La debilidad de los gobiernos y su incapacidad a la hora de resolver los problemas nacionales ha hecho que en América Latina retornen formas de militarismo. Algunos países más avanzados en el campo del desarrollo, especialmente en el cono sur, han conseguido mantener a los militares en sus cuarteles. Pero en otros, y de un modo muy particular en Centroamérica, los militares han vuelto a tener prestigio después de algunos años en que habían caído en el descrédito a causa de los crímenes cometidos en los años ochenta del siglo pasado y de la corrupción que rodeó a sus altos mandos.
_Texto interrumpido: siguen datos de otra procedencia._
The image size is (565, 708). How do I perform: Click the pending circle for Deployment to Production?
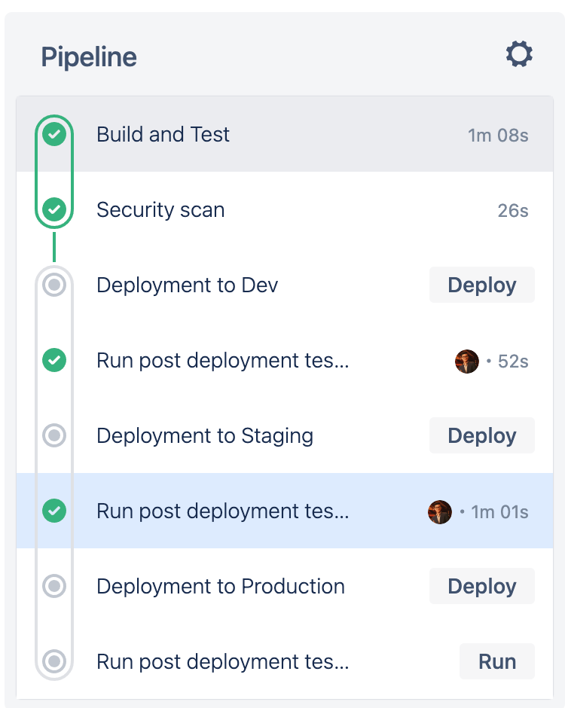(53, 587)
El afán de resolver rápido las cosas, el tema de la seguridad y la tendencia al uso de la fuerza cuando las instituciones legales no funcionan, contribuyeron a este retorno del militarismo. El Salvador no ha sido la excepción en Latinoamérica. Ya los gobiernos previos al actual protegieron a criminales del pasado y en general trataron al ejército con guante de seda. El gobierno actual, consciente del papel creciente de la Fuerza Armada en la vida política, ha buscado establecer una alianza creciente, más allá de lo que la actual Constitución dispone. “Amor con amor se paga”, que decía el dicho popular, y aunque brevemente, la comunicación gubernamental nos dejó ver recientemente al militar y Ministro de Defensa aplaudiendo con entusiasmo el anuncio del Presidente anunciando que se presentará a la reelección.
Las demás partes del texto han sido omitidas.